[Excerpts from a dataset]
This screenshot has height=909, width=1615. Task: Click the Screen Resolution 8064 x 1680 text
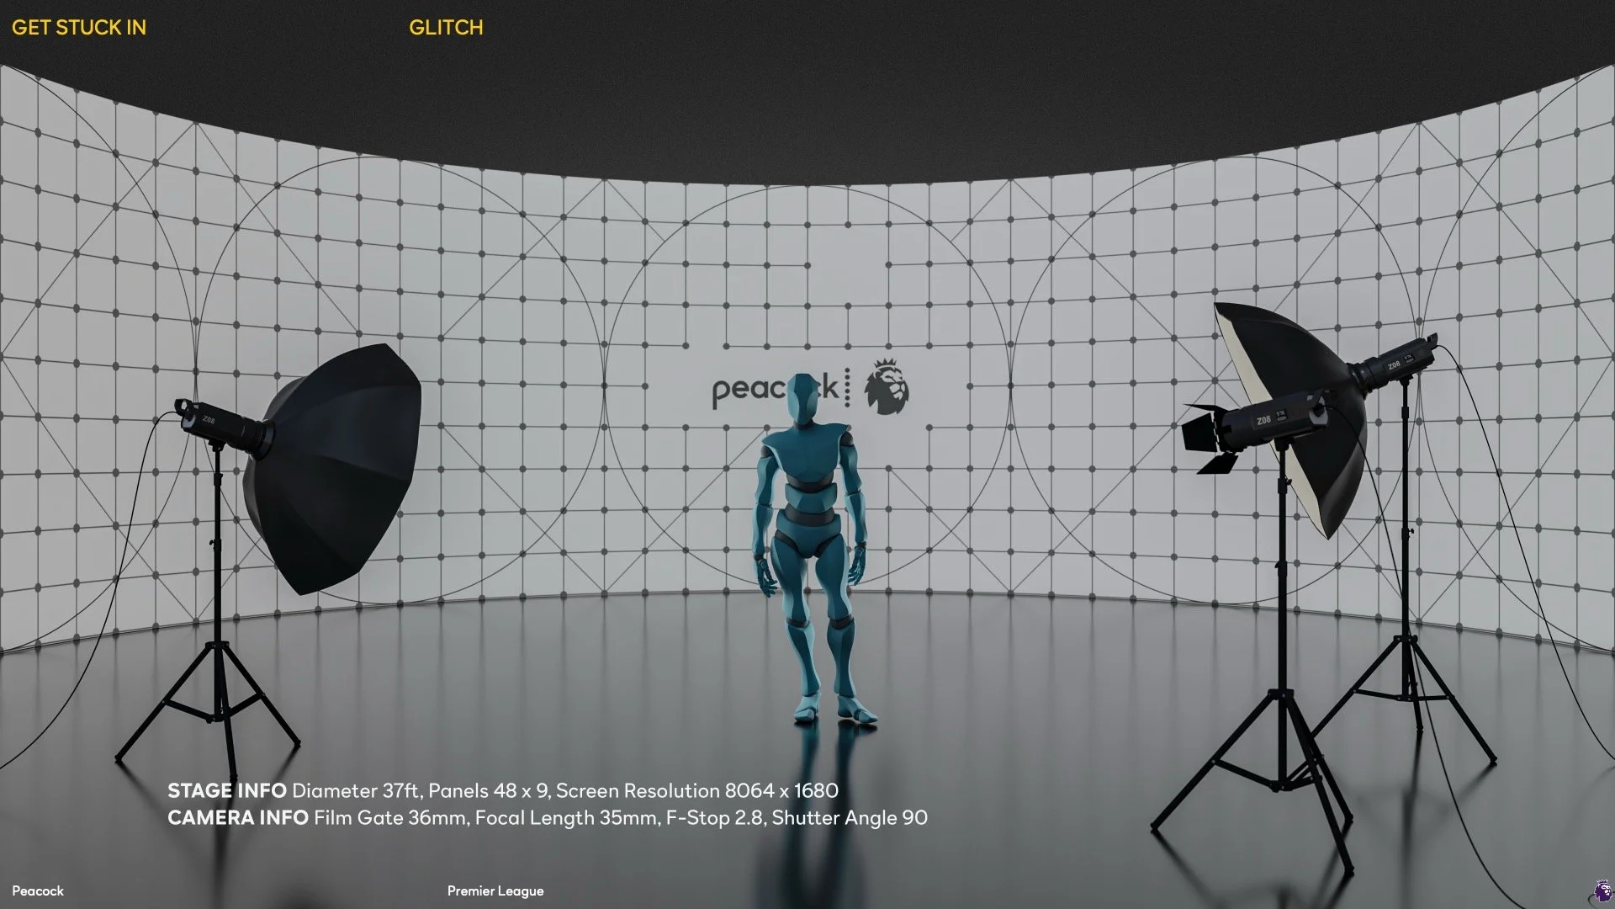(697, 791)
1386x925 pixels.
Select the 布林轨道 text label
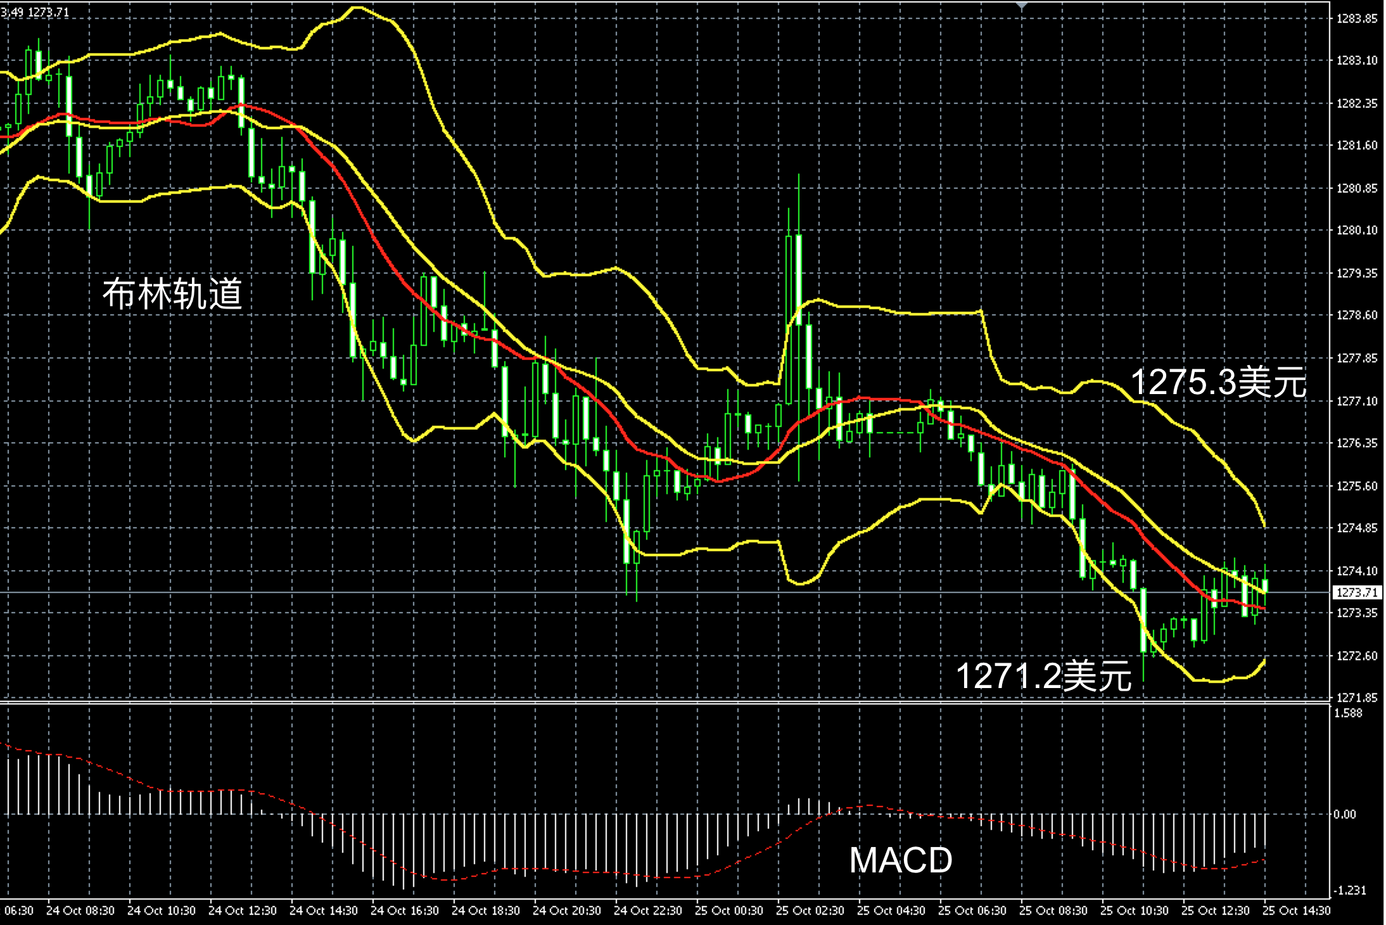click(x=172, y=294)
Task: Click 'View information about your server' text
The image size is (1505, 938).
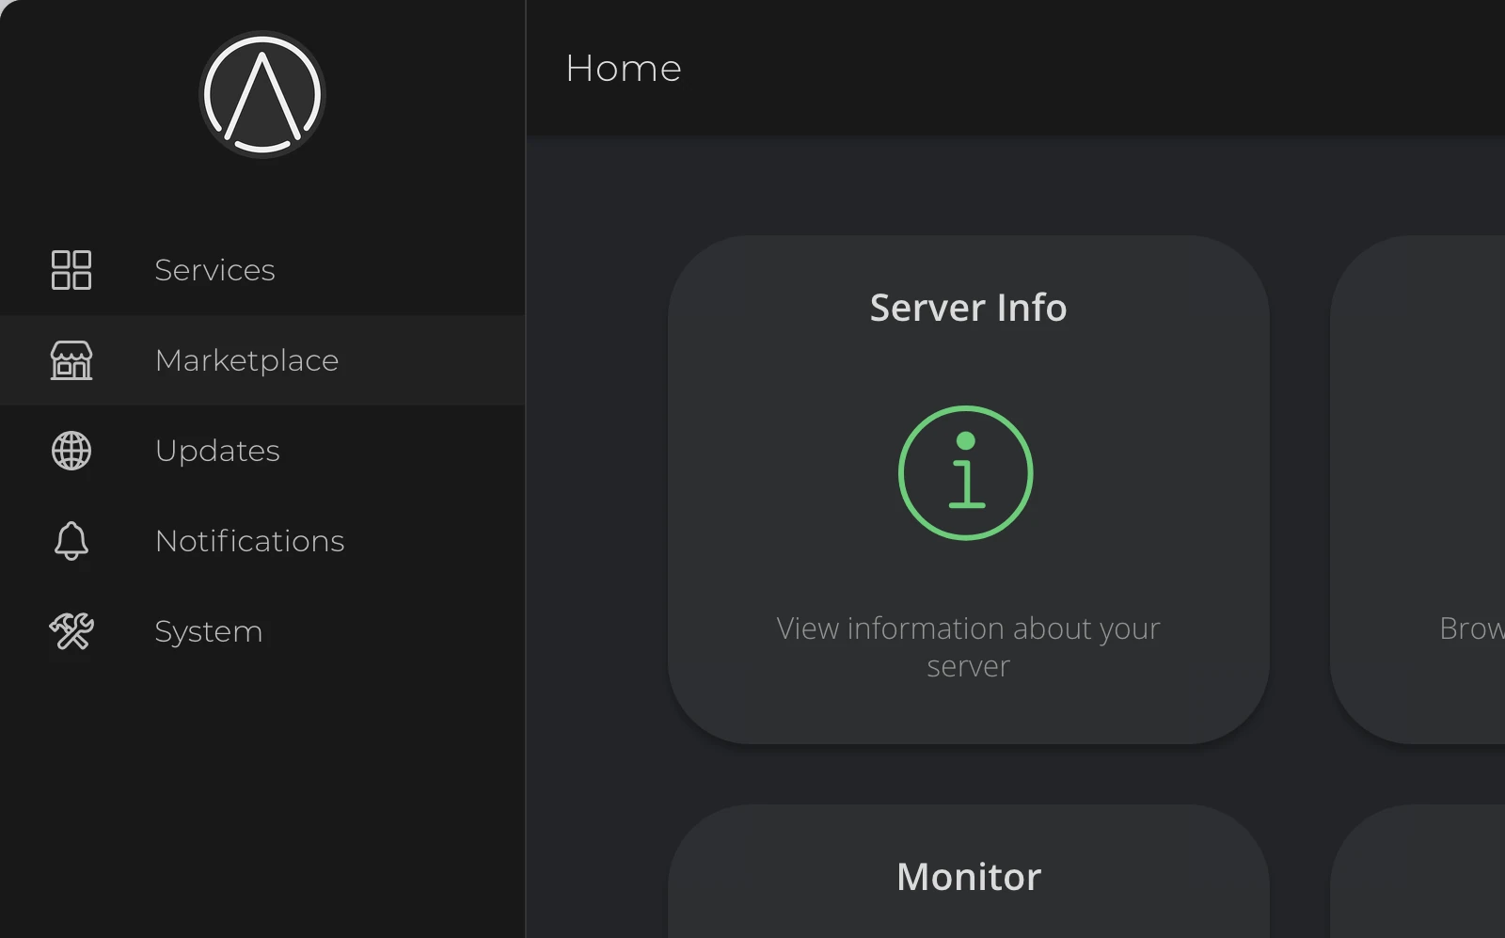Action: pyautogui.click(x=967, y=647)
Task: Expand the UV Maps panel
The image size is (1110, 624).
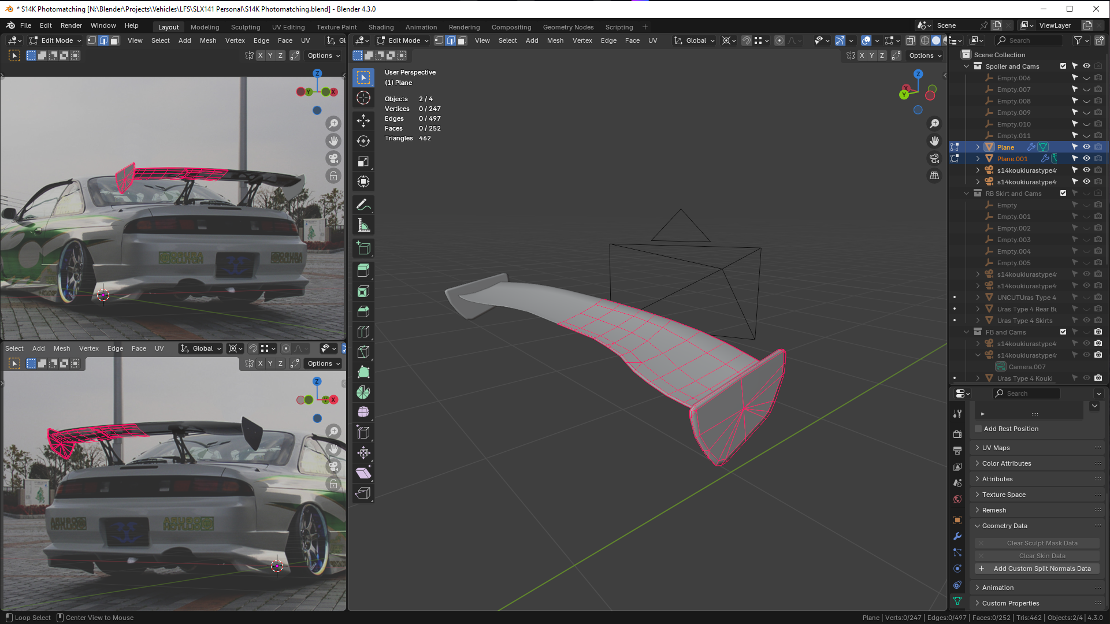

• What to work on
Please reproduce the lines exactly from the one containing "Task: Click 'View" through the last line of the data above, and keep the pictures out.

• Answer to the problem
Task: Click 'View information about your server' text
The image size is (1505, 938).
Action: pyautogui.click(x=967, y=647)
Task: Expand the UV Maps panel
The image size is (1110, 624).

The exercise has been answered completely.